Isla de Favignana, Navidad de 1857

AL final de la hora de patio, mientras se prepara para regresar a la celda con sus compañeros, dos vigilantes flanquean a Tierra de Nadie y le ordenan que los siga. Él inicia una protesta. Los monitores se intercambian una mirada burlona y después, entre empujones y palmadas, lo encaminan hacia una puertecilla que conduce a las oficinas de la cárcel. Tierra se vuelve a mirar a los suyos. Lee en sus miradas la misma muda demanda, la misma insidiosa sospecha. No depende de mí, no sé nada, querría gritarles, pero los vigilantes han perdido la paciencia y con una patada bien asestada le hacen cruzar el umbral, y la puertecilla se cierra a sus espaldas. Atrapado entre los guardias, sube dos pisos de una estrecha escalera, atraviesa un corredor que le parece interminable y, al final, se encuentra en las dependencias del director. Sus acompañantes le señalan una bañera llena de agua humeante.

—Es para vos.

—¡Bañaos, que oléis como una letrina!

Se desnuda, todavía incrédulo, ante sus miradas impasibles, y se sumerge en el agua, que huele a limón. Por un instante cierra los ojos, saboreando la alegría increíble del líquido que lava las costras de meses de cárcel, feliz e inconsciente como un niño. Luego de golpe se sobresalta. ¿Qué significa todo esto? ¿Qué sentido tiene este trato especial? Él no quiere privilegios, hace meses que se lo ha dejado claro a Totò y a los demás camorristas. Cuando se trata de intercambiar mensajes con los comités revolucionarios, es algo que afecta al bien común, y el acuerdo puede valer. Pero esto…., esto es demasiado. Se levanta de golpe y, desnudo como sale de la bañera, se enfrenta a los guardias.

—¿Qué significa esto? ¿Qué queréis de mí?

—Hacéis demasiadas preguntas—masculla aburrido uno de los dos guardias.

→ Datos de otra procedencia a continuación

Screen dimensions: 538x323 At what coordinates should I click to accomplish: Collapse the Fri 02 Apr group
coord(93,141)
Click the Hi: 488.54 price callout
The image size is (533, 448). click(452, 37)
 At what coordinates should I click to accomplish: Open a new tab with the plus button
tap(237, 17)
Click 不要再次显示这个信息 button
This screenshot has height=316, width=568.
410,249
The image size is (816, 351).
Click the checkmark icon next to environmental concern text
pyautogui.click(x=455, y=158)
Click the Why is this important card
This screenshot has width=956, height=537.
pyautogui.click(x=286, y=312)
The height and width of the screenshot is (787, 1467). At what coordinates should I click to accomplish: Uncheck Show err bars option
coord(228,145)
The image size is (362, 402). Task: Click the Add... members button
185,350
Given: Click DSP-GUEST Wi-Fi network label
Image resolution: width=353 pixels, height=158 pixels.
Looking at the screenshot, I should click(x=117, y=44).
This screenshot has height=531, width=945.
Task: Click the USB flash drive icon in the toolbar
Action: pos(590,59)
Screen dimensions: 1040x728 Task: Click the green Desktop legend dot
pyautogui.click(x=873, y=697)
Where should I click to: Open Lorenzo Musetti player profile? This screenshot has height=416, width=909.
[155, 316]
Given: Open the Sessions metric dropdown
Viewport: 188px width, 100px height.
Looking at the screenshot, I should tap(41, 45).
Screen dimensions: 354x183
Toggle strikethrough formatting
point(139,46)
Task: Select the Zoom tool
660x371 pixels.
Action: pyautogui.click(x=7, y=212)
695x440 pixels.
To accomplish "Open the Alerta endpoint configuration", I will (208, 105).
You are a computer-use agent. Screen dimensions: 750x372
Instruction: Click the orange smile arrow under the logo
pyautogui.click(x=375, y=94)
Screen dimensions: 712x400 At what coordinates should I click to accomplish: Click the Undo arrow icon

El otro le tira un paquete a los pies.

—Es ropa, ropa nueva. Ponéosla, que os esperan.

—¡Ah! ¿Me esperan? ¿Y quién? ¿Su majestad el Rey Bomba? ¡Idos al diablo, vosotros y vuestras ropas!

—Sois un hombre afortunado.

—Sí, tenéis mucha suerte, ¡pero tratad de no exagerar, señor!

Con un último vistazo y encogiéndose de hombros, los esbirros deciden que ya han tenido suficiente y se marchan, dejándolo solo, cubierto de espuma, aterido. Tierra se seca como puede y se pone sus antiguos andrajos sucios y sudados. Intenta salir, la puerta está cerrada. La emprende a patadas gritando palabras malsonantes, hasta que alguien por la otra parte abre la cerradura. Tierra retrocede, dispuesto a combatir. Aparece don Totò ‘O Meschiniello, la cara sonriente, las manos juntas como en oración.

—Pero, disculpad…, ¡yo os traigo el regalo de Navidad y vos montáis esta algarabía!

El camorrista se aparta. Detrás de él se asoma Salvo, el manco.

—¿Estáis preparado?

—Pero ¿preparado para qué?—exclama Tierra, aunque menos agresivo, más amable.

El siciliano frunce el ceño.

—¿Y no os han dicho nada?—se sorprende, fulminando con la mirada al camorrista, que se encoge de hombros.

—¡Va a ser una maravilla!

Y entonces aparece la Bruja. Tierra vacila. Le cuesta articular un sonido, le zumban los oídos, tiene que apoyarse en la pared para no desplomarse. ¡Bruja, Bruja! El siciliano intercambia un gesto con el camorrista. Los dos se retiran. Bruja avanza hacia él. Tierra siente un repentino pudor de abrazarla. Teme que el contacto con su cuerpo, castigado por la cárcel, el olor de su ropa, la cara áspera la incomoden. La Bruja le coge las manos entre las suyas, se las pasa por el rostro, luego le besa los párpados.

—Ahora comprendo de verdad quién eres y ahora sé de verdad quién soy—dicen sus manos.

Se quedan así, las manos en las manos, la cabeza baja, los ojos cerrados, como hacían algunas tardes en las que no había necesidad de palabras. Luego se sientan juntos. Se quedan así, pasándose el mutuo calor, hasta que llaman discretamente a la puerta, y el siciliano, cariacontecido, anuncia que la entrevista ha terminado. La Bruja se levanta y sigue dócil al manco. Desde la puerta, se da la vuelta y le regala su sonrisa. Vuelven los guardias, y con ellos don Totò.

—¡Esta noche sois mi invitado!—declara el camorrista, alejando a los esbirros que tratan de sujetar a Tierra.